Phase 7: Docker + Makefile + Env

docker-compose.yml (4 services: postgres, redis, commerce-api, agent-core)
docker-compose.langfuse.yml (separate — optional)
Updated Dockerfiles for monorepo build context
.env.example with all required vars
Makefile with memory-safe targets
9 docker-compose structure tests passing

⏳ Remaining Phases

Phase 8: E2E Verification

Full stack smoke test
Playwright E2E tests

Phase 9: Taste Vector

pgvector embeddings for recommendations

Phase 10: Stripe MCP Payment Flow

checkout-wizard GenUI component

Phase 11: Proactive Agent

cx-proactive.ts port + cron triggers

Phase 12: Rate Limiting + Circuit Breaker

Proxy route protections

Phase 13: Production Hardening

Secrets management
TLS
Health dashboards

🐛 Known Issues

88 pre-existing integration test failures (require running infrastructure)
UCP module exists — should be deleted (replaced by Stripe MCP)
RAG metrics in README showing old 44%/38%

📝 Architecture Decisions Log

Date	Decision	Reason
Feb 21	Dropped UCP, using Stripe MCP	UCP is custom/unknown, Stripe MCP is real + official
Feb 21	Dropped Qdrant, pgvector only	Redundant infra, pgvector sufficient at portfolio scale
Feb 21	LangGraph active (not disabled)	Agent orchestration is the core of the project
Feb 21	Azure AI Foundry over Ollama	Production-ready, industry-standard
Feb 21	TDD enforced via CLAUDE.md	Stops hallucination, ensures quality
Feb 21	Real infra for all tests	No mocks for DB/Redis/LLM in integration tests
Mar 03	Monorepo with 3 apps	Clean separation: web, commerce-api, agent-core
Goal: Real working chat → DB → Azure AI Foundry pipeline

Core Infrastructure

Verify Docker stack runs (docker ps -a shows 3 containers healthy)
- ✅ smart-commerce-postgres (pgvector:pg16) - healthy
- ✅ smart-commerce-redis (redis:7-alpine) - healthy
- ✅ smart-commerce-langfuse (langfuse/latest) - running
Verify Azure AI Foundry responds (test with curl)
- ✅ Model: gpt-oss-120b responding successfully
Prisma schema v1 (Customer, Product, Order, Cart, CartItem, Ticket)
- ✅ 15 tables created successfully
Run migrations + seed 20 products
- ✅ Migration: 20260221060801_init
- ✅ 20 realistic products seeded (MacBook, Sony, iPhone, etc.)
pgvector HNSW index + tsvector trigger (migration.sql)
- ✅ pgvector extension created
- ✅ HNSW index created (manual SQL)
- ✅ GIN index for full-text search created
Verify pgvector works: SELECT vector_dims('[1,2,3]'::vector);
- ✅ Returns: 3 (pgvector working)

✅ Phase 2: LangGraph Agent - COMPLETE! 🎉

LangGraph Agent (activate — don't disable)

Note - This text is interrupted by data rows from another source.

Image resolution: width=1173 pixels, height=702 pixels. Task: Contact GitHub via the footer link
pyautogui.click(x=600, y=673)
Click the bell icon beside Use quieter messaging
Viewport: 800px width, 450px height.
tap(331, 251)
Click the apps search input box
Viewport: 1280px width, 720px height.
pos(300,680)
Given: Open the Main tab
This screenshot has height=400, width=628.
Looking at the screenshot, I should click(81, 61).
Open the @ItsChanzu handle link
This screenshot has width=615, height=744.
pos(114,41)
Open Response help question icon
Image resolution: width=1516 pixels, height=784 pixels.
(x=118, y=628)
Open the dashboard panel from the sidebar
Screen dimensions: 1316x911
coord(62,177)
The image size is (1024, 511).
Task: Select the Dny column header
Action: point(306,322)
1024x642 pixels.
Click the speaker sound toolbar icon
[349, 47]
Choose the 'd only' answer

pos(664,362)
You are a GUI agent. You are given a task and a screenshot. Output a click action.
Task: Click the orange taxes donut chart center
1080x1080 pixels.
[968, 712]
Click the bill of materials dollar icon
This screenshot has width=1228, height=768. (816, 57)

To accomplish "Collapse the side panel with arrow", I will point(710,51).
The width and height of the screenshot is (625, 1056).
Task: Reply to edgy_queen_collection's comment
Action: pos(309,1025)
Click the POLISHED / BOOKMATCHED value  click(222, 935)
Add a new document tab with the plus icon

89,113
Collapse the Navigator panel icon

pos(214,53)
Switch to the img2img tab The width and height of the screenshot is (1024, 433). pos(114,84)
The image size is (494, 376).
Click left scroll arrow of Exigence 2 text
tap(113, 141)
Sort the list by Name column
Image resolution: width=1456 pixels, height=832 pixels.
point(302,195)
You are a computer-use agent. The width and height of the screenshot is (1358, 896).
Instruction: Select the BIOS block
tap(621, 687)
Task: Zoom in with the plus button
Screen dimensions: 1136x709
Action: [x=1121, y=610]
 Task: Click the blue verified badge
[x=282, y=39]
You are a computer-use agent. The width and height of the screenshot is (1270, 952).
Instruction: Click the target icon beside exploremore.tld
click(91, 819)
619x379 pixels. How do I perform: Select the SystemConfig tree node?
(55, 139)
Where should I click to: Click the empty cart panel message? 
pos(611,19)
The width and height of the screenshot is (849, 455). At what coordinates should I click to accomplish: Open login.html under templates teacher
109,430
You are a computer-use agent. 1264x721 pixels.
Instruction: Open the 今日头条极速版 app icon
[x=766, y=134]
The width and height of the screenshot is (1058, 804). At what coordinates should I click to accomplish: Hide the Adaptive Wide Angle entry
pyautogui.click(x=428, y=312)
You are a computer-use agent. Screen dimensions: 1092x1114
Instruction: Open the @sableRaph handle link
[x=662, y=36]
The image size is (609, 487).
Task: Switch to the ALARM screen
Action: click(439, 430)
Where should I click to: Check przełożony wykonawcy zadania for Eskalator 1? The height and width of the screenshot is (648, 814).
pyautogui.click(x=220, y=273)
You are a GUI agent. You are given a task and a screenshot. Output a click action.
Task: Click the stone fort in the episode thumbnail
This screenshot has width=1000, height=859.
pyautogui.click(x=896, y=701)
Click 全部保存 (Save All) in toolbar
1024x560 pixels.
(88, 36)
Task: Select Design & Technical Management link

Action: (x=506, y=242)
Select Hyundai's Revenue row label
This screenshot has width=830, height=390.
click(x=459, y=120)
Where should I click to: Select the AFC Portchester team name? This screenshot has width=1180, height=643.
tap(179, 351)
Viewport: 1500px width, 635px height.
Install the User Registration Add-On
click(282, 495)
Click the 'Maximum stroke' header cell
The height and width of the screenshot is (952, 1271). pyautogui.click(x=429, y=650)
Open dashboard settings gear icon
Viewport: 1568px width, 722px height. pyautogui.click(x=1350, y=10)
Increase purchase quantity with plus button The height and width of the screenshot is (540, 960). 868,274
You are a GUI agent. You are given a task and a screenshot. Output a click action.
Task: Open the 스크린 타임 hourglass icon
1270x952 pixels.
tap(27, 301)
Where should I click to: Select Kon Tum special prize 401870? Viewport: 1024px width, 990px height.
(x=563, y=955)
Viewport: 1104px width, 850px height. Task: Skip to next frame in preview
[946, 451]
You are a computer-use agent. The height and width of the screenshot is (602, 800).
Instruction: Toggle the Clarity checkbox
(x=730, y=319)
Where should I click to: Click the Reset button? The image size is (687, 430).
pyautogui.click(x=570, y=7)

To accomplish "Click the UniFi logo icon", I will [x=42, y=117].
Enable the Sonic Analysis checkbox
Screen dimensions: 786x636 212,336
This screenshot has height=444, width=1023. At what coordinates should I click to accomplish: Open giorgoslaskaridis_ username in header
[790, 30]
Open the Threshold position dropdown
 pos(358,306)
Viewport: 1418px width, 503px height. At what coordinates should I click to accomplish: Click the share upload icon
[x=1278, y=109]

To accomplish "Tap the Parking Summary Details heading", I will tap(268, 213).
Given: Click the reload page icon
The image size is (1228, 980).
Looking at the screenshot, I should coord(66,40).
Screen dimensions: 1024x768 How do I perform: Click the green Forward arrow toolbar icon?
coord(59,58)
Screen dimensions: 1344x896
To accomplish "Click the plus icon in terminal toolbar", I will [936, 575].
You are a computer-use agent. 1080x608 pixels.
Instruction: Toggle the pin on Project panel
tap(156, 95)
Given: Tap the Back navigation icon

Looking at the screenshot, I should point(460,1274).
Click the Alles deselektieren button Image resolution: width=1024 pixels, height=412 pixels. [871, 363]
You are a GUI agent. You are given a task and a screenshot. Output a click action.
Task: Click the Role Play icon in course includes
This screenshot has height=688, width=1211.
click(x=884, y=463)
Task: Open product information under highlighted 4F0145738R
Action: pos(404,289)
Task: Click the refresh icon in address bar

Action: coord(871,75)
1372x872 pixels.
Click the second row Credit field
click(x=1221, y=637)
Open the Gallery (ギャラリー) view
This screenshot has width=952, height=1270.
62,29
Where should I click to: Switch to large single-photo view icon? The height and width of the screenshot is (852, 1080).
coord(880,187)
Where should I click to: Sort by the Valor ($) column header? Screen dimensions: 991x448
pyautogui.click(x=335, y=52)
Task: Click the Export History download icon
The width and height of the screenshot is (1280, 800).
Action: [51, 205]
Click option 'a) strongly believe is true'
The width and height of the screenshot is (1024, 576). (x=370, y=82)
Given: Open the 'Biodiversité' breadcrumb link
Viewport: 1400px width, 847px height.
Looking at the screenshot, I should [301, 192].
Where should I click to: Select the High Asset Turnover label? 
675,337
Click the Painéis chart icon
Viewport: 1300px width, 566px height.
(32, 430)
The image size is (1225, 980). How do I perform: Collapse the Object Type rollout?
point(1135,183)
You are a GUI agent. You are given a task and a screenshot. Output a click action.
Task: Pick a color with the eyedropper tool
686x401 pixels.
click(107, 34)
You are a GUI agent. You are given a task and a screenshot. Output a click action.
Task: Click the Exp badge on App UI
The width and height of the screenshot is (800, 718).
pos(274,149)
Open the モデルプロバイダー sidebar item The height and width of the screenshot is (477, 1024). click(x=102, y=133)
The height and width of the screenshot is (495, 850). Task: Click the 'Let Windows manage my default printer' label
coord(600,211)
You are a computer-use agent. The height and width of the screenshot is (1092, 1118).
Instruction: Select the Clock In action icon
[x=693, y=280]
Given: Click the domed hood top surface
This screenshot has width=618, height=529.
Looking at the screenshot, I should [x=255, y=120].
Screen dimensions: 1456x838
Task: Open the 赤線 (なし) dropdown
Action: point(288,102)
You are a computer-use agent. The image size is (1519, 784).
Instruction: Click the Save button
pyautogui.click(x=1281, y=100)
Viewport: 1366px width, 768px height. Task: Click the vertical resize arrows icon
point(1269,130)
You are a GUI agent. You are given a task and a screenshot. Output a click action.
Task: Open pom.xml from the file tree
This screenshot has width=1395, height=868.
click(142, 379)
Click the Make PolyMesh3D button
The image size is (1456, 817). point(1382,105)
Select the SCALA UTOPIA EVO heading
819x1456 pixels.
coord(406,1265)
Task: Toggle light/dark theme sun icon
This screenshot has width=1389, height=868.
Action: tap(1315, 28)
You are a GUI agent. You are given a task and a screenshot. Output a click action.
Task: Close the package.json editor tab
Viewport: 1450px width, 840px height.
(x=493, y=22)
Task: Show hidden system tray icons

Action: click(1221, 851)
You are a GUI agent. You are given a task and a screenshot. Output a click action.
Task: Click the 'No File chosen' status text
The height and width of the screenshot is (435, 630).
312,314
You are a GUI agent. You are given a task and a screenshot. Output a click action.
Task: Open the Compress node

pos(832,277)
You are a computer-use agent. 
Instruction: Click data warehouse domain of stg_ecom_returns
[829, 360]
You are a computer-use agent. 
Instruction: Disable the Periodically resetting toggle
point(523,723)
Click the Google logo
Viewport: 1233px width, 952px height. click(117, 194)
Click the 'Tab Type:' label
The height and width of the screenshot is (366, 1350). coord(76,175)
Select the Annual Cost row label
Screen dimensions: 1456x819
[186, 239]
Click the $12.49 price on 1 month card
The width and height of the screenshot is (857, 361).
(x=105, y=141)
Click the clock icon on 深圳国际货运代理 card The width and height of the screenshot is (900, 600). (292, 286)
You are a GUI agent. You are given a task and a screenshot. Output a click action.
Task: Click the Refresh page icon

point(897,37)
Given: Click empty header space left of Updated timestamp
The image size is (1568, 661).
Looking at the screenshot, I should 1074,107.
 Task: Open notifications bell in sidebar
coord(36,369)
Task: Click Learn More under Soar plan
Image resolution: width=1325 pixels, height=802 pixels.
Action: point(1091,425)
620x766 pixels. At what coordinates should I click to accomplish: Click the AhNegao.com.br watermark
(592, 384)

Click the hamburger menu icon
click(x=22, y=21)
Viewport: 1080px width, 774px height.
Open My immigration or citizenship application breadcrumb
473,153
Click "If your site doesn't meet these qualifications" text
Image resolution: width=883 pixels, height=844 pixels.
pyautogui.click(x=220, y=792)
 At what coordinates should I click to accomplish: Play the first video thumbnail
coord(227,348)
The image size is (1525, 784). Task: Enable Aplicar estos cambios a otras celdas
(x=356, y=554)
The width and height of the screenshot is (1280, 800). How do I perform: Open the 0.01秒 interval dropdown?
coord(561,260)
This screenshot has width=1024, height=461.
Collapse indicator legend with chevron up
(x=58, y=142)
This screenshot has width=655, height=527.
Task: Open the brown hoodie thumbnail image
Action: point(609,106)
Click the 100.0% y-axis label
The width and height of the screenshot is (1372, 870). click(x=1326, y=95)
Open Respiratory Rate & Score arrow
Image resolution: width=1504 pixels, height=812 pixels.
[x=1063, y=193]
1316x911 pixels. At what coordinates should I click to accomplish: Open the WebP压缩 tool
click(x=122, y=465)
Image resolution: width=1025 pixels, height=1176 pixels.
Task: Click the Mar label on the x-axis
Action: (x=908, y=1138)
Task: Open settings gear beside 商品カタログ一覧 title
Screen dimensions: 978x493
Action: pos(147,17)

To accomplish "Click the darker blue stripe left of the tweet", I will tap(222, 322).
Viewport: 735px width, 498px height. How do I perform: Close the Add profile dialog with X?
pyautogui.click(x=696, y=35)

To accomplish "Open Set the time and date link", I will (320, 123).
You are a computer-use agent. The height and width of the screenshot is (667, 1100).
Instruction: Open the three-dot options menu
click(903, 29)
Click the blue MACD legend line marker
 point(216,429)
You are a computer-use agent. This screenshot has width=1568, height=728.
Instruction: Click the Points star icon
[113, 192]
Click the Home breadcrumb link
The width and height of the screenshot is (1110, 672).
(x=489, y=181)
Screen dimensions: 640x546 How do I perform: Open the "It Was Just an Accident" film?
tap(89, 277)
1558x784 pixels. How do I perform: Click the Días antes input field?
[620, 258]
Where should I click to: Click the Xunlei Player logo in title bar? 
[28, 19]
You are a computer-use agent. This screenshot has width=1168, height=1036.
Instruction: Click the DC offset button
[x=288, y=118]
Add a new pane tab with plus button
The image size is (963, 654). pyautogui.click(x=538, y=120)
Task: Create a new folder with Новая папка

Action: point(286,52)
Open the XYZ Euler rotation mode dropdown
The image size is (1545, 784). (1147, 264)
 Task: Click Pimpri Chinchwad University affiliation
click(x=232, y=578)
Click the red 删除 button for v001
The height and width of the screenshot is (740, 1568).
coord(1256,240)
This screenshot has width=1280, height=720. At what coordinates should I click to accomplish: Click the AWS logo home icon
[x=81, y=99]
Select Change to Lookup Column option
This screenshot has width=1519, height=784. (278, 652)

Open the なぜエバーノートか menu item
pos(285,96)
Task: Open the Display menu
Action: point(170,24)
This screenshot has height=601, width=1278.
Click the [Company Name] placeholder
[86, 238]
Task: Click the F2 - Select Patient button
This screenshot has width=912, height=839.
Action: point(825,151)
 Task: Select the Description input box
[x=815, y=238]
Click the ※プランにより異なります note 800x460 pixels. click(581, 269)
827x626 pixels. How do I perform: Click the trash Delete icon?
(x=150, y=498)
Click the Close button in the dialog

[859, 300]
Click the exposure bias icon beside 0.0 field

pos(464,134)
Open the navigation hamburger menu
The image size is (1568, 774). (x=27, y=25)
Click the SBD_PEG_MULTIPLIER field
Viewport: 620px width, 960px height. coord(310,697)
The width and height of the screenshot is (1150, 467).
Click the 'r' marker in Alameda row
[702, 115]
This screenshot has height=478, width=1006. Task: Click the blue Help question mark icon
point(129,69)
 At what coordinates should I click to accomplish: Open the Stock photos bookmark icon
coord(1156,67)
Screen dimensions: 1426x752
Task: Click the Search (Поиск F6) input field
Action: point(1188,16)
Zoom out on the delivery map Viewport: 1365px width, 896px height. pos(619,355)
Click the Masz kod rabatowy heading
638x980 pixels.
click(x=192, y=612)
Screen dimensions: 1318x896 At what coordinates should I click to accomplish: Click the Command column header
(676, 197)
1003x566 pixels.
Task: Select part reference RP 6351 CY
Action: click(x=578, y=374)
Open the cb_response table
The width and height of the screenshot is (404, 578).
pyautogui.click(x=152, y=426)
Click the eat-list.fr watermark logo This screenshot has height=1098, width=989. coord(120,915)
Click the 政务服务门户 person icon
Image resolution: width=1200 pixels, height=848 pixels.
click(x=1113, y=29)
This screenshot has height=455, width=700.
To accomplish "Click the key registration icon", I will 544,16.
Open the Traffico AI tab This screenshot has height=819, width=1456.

lib/agents/state.ts — AgentState type with 14 intent types
- ✅ Message, toolResults, uiComponents reducers
- ✅ Entities, Sentiment, ToolResult, UIHint types
- ✅ Tests: 7/7 passing
lib/agents/nodes/classify.ts — intent + entity extraction with Azure AI
- ✅ 14 intent types supported
- ✅ Entity extraction (products, prices, orderIds, emails)
- ✅ Sentiment detection (positive, neutral, negative, frustrated)
- ✅ Fallback to keyword classification on error
- ✅ Tests: 11/11 passing
lib/agents/supervisor.ts — graph with routing logic
- ✅ StateGraph assembly with 8 nodes
- ✅ Intent-based routing (product_search → search_node, etc.)
- ✅ State accumulation through workflow
- ✅ Error handling with fallback
- ✅ Tests: 10/10 passing
Test: classifyIntent("find wireless headphones") → intent="product_search"
- ✅ Verified with mock Azure AI
Test: graph persists state across workflow
- ✅ Messages accumulated
- ✅ userId preserved

✅ Phase 3: MCP Tool Layer - COMPLETE! 🎉

MCP Tool Layer

lib/mcp/server.ts — auth wrapper + Langfuse tracing
- ✅ Tool registration system
- ✅ User authentication (userId requirement)
- ✅ Rate limiting interface
- ✅ Zod argument validation
- ✅ Langfuse tracing integration
- ✅ Error handling
- ✅ Execution metadata (timing, userId, traced)
- ✅ Tests: 17/17 passing
lib/mcp/tools.ts — existing tools integrated with server
Test: catalog.search with userId enforced (no userId → UNAUTHORIZED)
Test: cart.add_item with real Docker Postgres

🟡 Phase 2: Search Pipeline (Week 1-2)

Goal: Hybrid FTS + pgvector search with Azure embeddings

RAG Enhancements (IMPLEMENTED - needs integration)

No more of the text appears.